Novo keeps China manufacturing investments rolling with $112M for new quality testing lab in Tianjin

A little over a year after celebrating its 30th anniversary in China with a major production upgrade, Novo Nordisk is back for another expansion project at its flagship factory in Tianjin.

Novo Nordisk on Tuesday inked a deal with the Tianjin Economic and Technological Development Area (TEDA) to invest 800 million Chinese yuan (roughly $112 million) in an upgrade to the quality testing laboratory at its Tianjin manufacturing facility, which has been in operation since 1994.

The new testing facility is expected to cover some 18,000 square meters (around 194,000 square feet), housing chemical, biological and microbiological labs, according to a Chinese-language press release from TEDA.

With completion of the project expected to occur by the end of 2026, Novo will use the new facility to handle quality control testing at its Tianjin plant. The site is one of the Danish drugmaker’s seven core manufacturing hubs worldwide.

TEDA didn’t disclose the specific drugs Novo’s new testing lab will vet, though other recent projects at the company’s Tianjin site have focused on pre-filled injection pen production and sterile drug manufacturing for products like Ozempic and Wegovy.

Last March, as Novo celebrated three decades of business in China, the company deployed 4 billion yuan (then $556 million) in Tianjin as part of a sterile preparation expansion project. The expansion was expected to wrap up in 2027, Novo said at the time.

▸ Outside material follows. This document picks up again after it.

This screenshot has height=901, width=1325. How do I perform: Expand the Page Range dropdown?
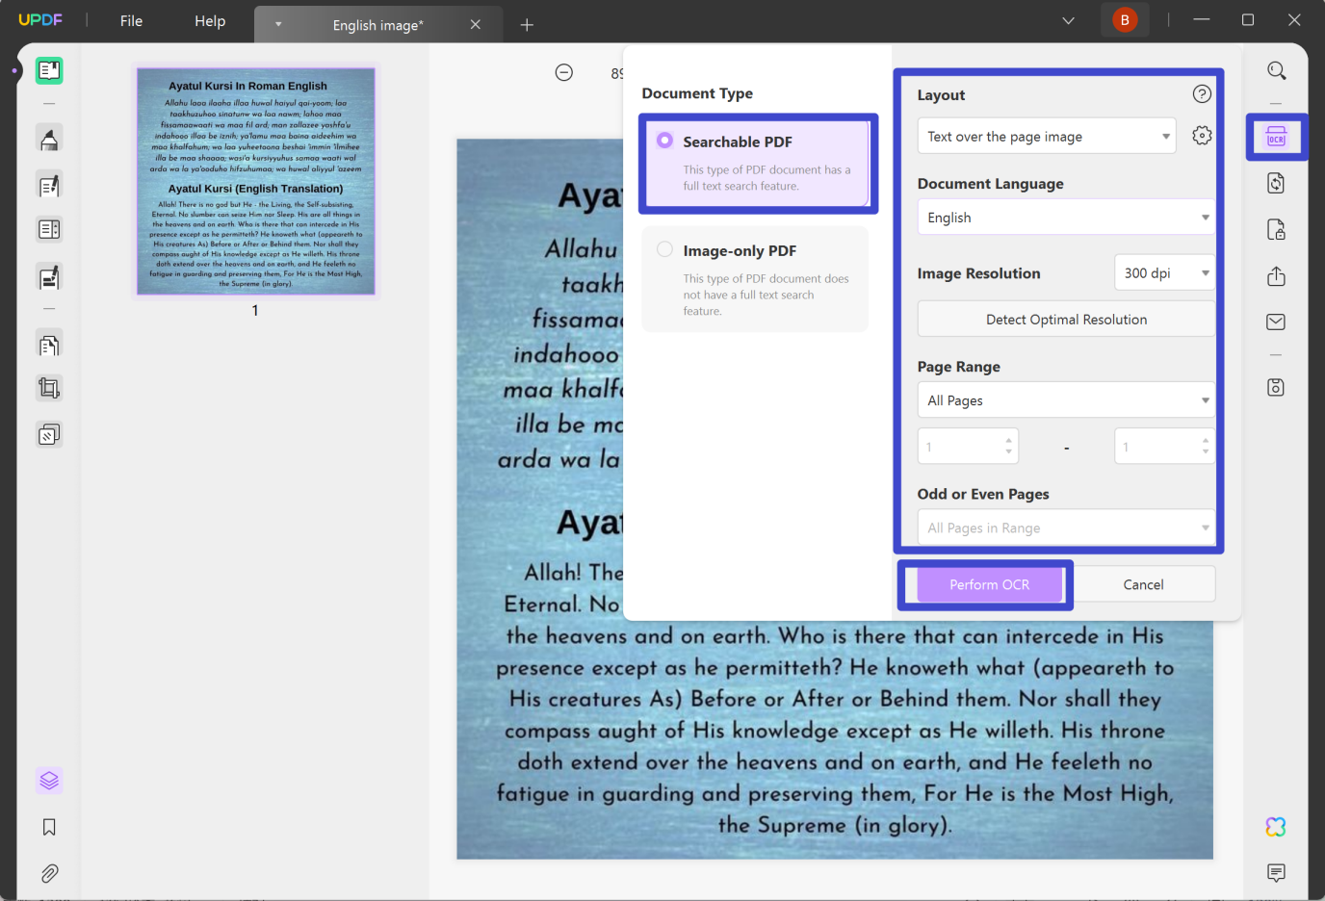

In announcing last year’s Tianjin investment, Novo noted that the project was expected to boost production capacity in China to “meet the needs of Chinese patients for innovative drugs.”

With the latest project, Novo’s total investment in Tianjin is slated to surpass 10 billion yuan (around $1.4 billion), TEDA noted in its release. Novo employed nearly 7,000 people across mainland China, Hong Kong and Taiwan in 2024, according to its latest annual report (PDF), and more than 1,700 people at its Tianjin production plant specifically.

China, like many other countries, has been swept up in the weight loss boom spurred by the approvals of highly effective GLP-1 obesity medicines from Novo Nordisk and Eli Lilly. At the same time, many other local drugmakers are working to advance their own obesity prospects through the clinic.

Novo’s Ozempic for type 2 diabetes has been approved in China since 2021, while the company’s sister drug for obesity, Wegovy, scored a green light in the country last June. Novo kicked off its Wegovy launch in China around mid-November, Reuters reported last year. 

In 2024, Ozempic sales in China reached 5.76 billion Danish kroner ($904 million), while the company's total GLP-1 sales in the country climbed to 7.2 billion kroner (roughly $1.14 billion).

As in other parts of the world, Novo is competing with Eli Lilly for control of the Chinese GLP-1 market, though local biopharma outfits are making headway as well.

Late last month, Innovent Biologics scored a thumbs up from China’s drug regulator for the world’s first dual GLP-1/glucagon (GCP) receptor agonist, mazdutide, for chronic weight management in Chinese adults who are overweight or have obesity. Innovent secured Chinese rights to mazdutide from Lilly in 2019, with Lilly still in control of the asset in other global territories.